Sou Larissa Ribeiro de Santanna representante da Secretaria de Educação de Tocantins. 

Como em todo o Brasil, a pandemia de covid 19 suspendeu as atividades presenciais, incluindo aas escolas. E em meados de junho, quando começamos a nos preparar para o retorno às aulas presenciais ainda achando que a situação não se estenderia tanto, refletimos sobre o processo de formação dos professores.

Percebemos que o contexto da pandemia promoveu a perspectiva pedagógica que ancora o Novo Ensino Médio: não é mais possível falar em práticas que não sejam trabalhadas por área. E não dá para deixar de trabalhar um currículo contínuo, que faça sentido entre as séries. 
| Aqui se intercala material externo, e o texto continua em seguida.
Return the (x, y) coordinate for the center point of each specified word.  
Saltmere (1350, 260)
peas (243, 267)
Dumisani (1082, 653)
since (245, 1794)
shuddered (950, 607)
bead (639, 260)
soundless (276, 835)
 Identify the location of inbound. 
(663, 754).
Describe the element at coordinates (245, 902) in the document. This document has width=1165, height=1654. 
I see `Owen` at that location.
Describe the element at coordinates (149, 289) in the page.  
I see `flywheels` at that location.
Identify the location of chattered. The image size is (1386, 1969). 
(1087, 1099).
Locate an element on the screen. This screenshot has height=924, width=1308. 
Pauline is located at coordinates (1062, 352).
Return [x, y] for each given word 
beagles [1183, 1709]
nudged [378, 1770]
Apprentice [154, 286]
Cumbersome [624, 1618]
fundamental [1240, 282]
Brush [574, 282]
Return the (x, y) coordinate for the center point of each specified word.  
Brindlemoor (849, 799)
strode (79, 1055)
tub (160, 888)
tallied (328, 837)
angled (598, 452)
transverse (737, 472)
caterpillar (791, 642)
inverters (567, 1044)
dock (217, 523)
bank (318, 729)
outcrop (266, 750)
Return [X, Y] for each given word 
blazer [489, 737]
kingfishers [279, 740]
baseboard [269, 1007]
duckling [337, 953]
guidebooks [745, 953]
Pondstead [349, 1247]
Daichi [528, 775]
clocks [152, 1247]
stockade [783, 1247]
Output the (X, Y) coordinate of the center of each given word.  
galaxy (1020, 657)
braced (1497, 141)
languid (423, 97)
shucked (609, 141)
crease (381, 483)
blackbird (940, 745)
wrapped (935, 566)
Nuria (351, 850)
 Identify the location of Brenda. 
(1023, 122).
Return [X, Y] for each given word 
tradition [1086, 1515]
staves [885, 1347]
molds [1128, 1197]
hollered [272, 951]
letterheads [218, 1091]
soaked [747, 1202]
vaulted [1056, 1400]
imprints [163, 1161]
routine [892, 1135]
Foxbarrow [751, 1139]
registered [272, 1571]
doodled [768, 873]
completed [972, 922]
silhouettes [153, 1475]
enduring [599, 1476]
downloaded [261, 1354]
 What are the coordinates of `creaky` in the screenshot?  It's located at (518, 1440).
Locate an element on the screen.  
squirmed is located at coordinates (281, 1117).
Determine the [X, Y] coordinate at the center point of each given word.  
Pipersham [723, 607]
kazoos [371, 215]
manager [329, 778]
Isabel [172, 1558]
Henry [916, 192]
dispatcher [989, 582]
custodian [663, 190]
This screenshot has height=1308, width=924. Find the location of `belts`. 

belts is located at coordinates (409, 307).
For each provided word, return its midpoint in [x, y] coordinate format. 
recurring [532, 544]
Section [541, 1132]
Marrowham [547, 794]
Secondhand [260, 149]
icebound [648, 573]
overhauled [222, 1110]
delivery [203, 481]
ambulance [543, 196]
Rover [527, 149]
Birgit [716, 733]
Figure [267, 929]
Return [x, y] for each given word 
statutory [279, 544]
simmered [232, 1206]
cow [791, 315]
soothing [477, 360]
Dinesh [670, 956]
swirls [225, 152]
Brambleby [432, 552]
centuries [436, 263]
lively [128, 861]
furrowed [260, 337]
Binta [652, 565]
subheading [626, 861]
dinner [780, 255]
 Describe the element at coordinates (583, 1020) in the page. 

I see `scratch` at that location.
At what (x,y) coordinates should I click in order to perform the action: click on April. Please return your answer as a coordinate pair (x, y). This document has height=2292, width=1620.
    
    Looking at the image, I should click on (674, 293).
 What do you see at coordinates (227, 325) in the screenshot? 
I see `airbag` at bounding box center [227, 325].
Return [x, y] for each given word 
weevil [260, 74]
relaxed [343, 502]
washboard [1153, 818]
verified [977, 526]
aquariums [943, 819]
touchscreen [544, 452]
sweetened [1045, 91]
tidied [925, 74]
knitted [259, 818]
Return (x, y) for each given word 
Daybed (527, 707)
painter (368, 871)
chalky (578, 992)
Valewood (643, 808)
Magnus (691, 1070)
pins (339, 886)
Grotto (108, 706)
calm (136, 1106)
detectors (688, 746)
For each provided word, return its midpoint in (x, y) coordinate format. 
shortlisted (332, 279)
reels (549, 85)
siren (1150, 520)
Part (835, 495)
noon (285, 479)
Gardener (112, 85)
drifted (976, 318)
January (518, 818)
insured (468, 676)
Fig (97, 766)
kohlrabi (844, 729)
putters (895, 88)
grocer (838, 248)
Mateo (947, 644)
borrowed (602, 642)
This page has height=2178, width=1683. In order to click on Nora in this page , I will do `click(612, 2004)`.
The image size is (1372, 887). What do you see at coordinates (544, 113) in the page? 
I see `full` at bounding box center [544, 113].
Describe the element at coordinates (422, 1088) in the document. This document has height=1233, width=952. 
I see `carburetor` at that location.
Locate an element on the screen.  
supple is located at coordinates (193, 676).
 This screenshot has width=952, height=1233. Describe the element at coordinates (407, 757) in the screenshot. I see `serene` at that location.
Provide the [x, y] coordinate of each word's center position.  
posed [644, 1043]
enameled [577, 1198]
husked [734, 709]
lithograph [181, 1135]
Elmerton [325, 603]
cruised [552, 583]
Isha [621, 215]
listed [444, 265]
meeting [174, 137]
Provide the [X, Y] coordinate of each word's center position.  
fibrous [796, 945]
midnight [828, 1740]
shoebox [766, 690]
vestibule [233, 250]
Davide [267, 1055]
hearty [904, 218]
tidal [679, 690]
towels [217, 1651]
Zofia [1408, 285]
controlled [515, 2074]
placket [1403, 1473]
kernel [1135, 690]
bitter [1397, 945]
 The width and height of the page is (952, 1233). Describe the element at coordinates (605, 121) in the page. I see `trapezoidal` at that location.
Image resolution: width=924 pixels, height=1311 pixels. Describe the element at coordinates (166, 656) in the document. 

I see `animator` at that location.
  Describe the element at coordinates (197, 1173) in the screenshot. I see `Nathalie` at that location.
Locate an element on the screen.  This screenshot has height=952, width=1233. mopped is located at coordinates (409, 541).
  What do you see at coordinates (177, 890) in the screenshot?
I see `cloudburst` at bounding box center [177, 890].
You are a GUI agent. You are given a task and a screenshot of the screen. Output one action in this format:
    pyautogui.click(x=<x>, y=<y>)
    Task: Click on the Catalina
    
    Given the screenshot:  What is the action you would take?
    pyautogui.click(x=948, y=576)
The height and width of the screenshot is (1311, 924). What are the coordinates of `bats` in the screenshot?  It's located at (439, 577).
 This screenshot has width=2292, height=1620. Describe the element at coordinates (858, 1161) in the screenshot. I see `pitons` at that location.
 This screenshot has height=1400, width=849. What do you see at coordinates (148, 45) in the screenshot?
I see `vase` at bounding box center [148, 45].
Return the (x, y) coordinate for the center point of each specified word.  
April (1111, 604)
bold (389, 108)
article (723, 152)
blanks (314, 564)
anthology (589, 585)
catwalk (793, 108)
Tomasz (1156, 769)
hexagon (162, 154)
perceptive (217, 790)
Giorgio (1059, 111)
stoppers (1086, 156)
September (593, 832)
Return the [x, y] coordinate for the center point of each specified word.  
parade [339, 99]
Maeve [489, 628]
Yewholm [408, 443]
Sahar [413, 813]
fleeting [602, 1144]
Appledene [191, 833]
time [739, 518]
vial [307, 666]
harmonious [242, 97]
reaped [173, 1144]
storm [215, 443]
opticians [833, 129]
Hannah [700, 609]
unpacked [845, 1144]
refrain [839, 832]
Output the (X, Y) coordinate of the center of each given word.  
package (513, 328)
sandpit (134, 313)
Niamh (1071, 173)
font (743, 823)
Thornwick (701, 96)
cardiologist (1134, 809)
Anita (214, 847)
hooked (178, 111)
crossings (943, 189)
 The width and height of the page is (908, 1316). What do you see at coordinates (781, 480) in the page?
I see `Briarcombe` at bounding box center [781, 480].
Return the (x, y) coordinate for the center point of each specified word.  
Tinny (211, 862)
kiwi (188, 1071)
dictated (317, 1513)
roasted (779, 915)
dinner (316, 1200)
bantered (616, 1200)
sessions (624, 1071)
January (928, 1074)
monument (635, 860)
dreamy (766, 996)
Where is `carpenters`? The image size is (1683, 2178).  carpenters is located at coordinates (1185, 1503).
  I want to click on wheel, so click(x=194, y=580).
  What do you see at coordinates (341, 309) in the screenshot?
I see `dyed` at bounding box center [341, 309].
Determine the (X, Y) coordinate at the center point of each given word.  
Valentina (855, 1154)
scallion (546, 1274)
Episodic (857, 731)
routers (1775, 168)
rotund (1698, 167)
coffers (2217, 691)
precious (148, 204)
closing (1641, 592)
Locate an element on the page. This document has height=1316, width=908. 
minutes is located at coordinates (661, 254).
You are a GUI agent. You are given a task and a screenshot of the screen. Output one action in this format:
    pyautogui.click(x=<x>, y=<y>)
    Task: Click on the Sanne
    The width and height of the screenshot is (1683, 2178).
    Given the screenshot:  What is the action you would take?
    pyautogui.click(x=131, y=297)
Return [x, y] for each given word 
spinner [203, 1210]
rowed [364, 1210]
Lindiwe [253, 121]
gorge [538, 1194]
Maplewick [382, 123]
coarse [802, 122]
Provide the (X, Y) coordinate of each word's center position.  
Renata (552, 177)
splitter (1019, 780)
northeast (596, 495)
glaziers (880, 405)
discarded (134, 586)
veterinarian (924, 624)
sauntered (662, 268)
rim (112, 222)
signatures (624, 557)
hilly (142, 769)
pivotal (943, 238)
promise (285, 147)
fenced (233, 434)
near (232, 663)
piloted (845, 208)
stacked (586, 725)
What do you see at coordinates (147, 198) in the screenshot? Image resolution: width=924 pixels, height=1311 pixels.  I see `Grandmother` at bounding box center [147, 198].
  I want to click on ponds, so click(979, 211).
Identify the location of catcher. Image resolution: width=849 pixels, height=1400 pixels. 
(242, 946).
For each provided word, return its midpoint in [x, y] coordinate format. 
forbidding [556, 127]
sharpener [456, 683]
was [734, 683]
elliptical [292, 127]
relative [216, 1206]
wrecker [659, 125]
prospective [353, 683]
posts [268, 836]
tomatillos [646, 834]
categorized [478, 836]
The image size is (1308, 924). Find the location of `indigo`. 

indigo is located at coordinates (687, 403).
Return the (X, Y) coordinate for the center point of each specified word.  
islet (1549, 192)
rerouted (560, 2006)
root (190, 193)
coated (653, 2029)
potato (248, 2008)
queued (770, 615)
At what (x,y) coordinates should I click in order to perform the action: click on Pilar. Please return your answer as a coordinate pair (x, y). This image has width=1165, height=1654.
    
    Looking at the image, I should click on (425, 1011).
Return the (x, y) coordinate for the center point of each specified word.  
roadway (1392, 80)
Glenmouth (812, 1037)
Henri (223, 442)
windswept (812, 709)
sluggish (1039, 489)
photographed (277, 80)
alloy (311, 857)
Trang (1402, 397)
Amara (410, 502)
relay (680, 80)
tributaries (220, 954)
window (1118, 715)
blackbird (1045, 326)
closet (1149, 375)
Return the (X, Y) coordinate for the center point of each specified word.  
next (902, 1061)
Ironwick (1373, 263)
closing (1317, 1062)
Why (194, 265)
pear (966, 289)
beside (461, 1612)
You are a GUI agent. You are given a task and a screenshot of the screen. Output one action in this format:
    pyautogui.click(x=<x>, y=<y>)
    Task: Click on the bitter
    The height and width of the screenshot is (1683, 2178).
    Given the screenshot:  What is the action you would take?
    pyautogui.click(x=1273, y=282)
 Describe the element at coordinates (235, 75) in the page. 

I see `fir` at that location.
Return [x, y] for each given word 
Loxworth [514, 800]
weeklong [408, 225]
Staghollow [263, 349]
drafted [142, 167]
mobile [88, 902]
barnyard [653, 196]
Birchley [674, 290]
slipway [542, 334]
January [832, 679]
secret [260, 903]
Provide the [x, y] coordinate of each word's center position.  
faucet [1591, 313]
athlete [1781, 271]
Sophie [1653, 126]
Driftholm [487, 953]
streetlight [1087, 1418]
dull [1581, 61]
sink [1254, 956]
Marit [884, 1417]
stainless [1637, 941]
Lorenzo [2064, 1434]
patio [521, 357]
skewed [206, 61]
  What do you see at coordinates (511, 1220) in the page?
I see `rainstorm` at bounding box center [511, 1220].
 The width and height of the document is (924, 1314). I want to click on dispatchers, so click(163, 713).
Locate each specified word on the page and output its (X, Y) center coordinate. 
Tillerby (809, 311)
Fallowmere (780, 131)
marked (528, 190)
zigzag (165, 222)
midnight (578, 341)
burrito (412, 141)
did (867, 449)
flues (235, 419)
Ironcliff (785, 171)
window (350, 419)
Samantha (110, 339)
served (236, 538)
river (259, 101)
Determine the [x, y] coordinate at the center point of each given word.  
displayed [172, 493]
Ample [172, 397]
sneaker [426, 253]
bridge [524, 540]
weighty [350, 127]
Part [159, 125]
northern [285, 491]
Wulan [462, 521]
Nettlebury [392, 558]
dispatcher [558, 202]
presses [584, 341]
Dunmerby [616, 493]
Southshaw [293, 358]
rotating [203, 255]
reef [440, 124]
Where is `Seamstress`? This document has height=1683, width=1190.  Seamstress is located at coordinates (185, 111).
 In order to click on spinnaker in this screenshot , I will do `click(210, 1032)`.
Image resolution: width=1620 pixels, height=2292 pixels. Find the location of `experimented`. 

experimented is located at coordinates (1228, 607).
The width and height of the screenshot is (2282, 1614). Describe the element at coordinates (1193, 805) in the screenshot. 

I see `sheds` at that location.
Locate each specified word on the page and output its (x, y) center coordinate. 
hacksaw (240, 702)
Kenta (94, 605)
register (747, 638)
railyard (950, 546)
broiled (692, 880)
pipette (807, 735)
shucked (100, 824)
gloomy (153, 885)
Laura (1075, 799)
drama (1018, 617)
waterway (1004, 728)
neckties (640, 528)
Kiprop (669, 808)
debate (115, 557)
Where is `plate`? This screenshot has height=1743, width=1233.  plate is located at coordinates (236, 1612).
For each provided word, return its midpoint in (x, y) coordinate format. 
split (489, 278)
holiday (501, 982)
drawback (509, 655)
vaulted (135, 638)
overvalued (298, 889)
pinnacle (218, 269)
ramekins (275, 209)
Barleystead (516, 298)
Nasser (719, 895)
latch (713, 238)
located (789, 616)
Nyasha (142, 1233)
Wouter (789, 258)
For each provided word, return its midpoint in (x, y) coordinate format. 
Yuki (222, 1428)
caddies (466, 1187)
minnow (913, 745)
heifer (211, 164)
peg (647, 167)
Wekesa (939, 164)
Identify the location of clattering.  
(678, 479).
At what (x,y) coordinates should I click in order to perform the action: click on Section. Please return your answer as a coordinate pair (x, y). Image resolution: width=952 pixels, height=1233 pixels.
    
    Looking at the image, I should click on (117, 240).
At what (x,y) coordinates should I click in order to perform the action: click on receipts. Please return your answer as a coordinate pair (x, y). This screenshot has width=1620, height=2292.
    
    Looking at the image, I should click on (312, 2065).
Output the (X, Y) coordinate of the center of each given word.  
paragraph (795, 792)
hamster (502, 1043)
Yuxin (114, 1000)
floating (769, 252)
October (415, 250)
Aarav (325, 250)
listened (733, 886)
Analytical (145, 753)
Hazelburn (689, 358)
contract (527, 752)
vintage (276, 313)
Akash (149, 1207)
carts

A pandemia nos fez repensar o nosso planejamento enquanto escola. Por isso, considero que apesar do contexto desfavorável, demos um passo enorme. Até mesmo em nível de gestão de secretaria. Todos sentem que estão no mesmo barco. As equipes estão mais integradas e mais fortalecidas. 

Para o retorno das atividades, a Secretaria de Educação fez um momento de formação aliada às regionais e estabeleceu como prioridades a segurança dos profissionais de educação e a compra de EPI’s como condição básica para o retorno. E, do ponto de vista pedagógico, estabeleceu um currículo contínuo para quem não conseguir concluir o ano, para que o alunos continuem avançando nas séries a partir de um modelo de créditos.  Temos escolas que já estão conseguindo desenvolver bem as atividades por área – as escolas integrais já tiveram ciclos de acompanhamento. E, no Ensino Fundamental, nosso estado está fazendo uma reorganização das habilidades contempladas no currículo que não podem ser deixadas para trás. A BNCC vai ser uma referência importante nesse processo.